当我尝试使用以下代码从pickle加载sklearn logistic回归模型时
def _feed(gpu):
log_info("prediction process started")
model = pickle.load(open(model_path, 'rb'))
while True:
X = pending_q.get()
if not X:
log_info("stop pending thread")
return
# first_elem_non_neg_one_count = (X[-1][0] == -1).sum()
# log_info("non negative one inside X: %d" % first_elem_non_neg_one_count)
if X[0] > WINDOW_SIZE: # only begin prediction when we've got enough frames to compute means and stds
predicted = model.predict(X[-1])
# TODO: count consecutive and recent X # only
# sum_count = (predicted.flatten()[MOST_X_FRAME:] >= THRESHOLD).sum()
# log_info("***** got %d frames > %.1f in most recent %d frames" % (sum_count, THRESHOLD, abs(MOST_X_FRAME)))
log_info("frame: %d, predicted: %d" % (X[0], predicted))
predicted = X[:2] + predicted
else:
log_info("warming up, skip inference...")
predicted = X[:2] + [-1]
predicted_q.put(predicted) # TODO: batch prediction
我遇到以下错误:
Exception in thread Thread-6:
Traceback (most recent call last):
File "/home/support/.pyenv/versions/3.6.6/lib/python3.6/threading.py", line 916, in _bootstrap_inner
self.run()
File "/home/support/.pyenv/versions/3.6.6/lib/python3.6/threading.py", line 864, in run
self._target(*self._args, **self._kwargs)
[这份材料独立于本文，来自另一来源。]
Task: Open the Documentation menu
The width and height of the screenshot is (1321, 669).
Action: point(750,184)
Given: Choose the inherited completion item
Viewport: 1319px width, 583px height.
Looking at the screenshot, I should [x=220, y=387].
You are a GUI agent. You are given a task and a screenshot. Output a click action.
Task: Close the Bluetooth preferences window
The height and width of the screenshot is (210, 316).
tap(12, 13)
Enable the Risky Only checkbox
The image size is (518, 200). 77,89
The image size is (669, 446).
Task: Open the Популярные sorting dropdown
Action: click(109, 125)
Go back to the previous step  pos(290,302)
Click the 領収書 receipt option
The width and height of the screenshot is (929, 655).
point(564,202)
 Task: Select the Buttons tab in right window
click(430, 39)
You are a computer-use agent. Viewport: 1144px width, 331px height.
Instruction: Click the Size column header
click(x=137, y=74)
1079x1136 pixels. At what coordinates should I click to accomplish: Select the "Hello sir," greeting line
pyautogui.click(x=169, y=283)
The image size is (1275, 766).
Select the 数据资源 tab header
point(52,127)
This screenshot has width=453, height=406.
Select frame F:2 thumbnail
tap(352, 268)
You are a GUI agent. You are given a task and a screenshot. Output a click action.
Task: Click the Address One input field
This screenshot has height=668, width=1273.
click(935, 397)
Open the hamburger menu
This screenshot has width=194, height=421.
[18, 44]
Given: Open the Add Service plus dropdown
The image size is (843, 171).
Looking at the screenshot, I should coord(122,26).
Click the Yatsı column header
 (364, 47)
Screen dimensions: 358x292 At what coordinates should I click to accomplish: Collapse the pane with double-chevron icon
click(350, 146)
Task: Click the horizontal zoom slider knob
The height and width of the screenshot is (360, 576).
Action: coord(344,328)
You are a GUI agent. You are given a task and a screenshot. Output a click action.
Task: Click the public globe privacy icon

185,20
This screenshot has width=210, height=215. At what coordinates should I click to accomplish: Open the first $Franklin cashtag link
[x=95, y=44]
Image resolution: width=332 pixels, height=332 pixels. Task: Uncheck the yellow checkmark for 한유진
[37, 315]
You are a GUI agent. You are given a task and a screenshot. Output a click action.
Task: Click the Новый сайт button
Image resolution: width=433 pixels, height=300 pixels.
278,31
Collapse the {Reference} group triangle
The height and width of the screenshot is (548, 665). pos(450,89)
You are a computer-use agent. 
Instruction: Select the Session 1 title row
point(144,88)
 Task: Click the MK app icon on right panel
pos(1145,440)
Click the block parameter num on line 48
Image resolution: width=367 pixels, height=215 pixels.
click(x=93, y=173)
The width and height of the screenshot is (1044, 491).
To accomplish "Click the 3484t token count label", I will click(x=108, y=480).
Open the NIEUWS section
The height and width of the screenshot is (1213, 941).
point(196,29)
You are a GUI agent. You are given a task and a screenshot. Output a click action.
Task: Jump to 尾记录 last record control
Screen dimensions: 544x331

File "/app/xxxxx/04_predict_ps.py", line 106, in _feed
model = pickle.load(model_file)
File "/home/support/.pyenv/versions/va-worker-3.6.6/lib/python3.6/site-packages/sklearn/linear_model/__init__.py", line 12, in <module>
from .base import LinearRegression
File "/home/support/.pyenv/versions/va-worker-3.6.6/lib/python3.6/site-packages/sklearn/linear_model/base.py", line 38, in <module>
from ..preprocessing.data import normalize as f_normalize
File "/home/support/.pyenv/versions/va-worker-3.6.6/lib/python3.6/site-packages/sklearn/preprocessing/__init__.py", line 8, in <module>
from .data import Binarizer
File "/home/support/.pyenv/versions/va-worker-3.6.6/lib/python3.6/site-packages/sklearn/preprocessing/data.py", line 19, in <module>
from scipy import stats
File "/home/support/.pyenv/versions/va-worker-3.6.6/lib/python3.6/site-packages/scipy/stats/__init__.py", line 345, in <module>
from .stats import *
File "/home/support/.pyenv/versions/va-worker-3.6.6/lib/python3.6/site-packages/scipy/stats/stats.py", line 171, in <module>
from . import distributions
File "/home/support/.pyenv/versions/va-worker-3.6.6/lib/python3.6/site-packages/scipy/stats/distributions.py", line 13, in <module>
from . import _continuous_distns
File "/home/support/.pyenv/versions/va-worker-3.6.6/lib/python3.6/site-packages/scipy/stats/_continuous_distns.py", line 6692, in <module>
pairs = list(globals().items())
RuntimeError: dictionary changed size during iteration
我使用以下内容保存模型:
sk_logistic_regr = LogisticRegression()
sk_logistic_regr.fit(x_train, y_train)
with open(SK_MODEL_NAME, 'wb') as file:
pickle.dump(sk_logistic_regr, file)
我不确定是否是因为我杀死脚本时没有正确关闭pickle文件。对造成这种情况的原因有任何想法吗?看来,模型加载代码仅是第一次成功。
P.S。 _feed
函数在专用于推断的单独线程上运行
与此同时,我使用了from joblib import dump, load
,它在sklearn文档中建议用来解决问题。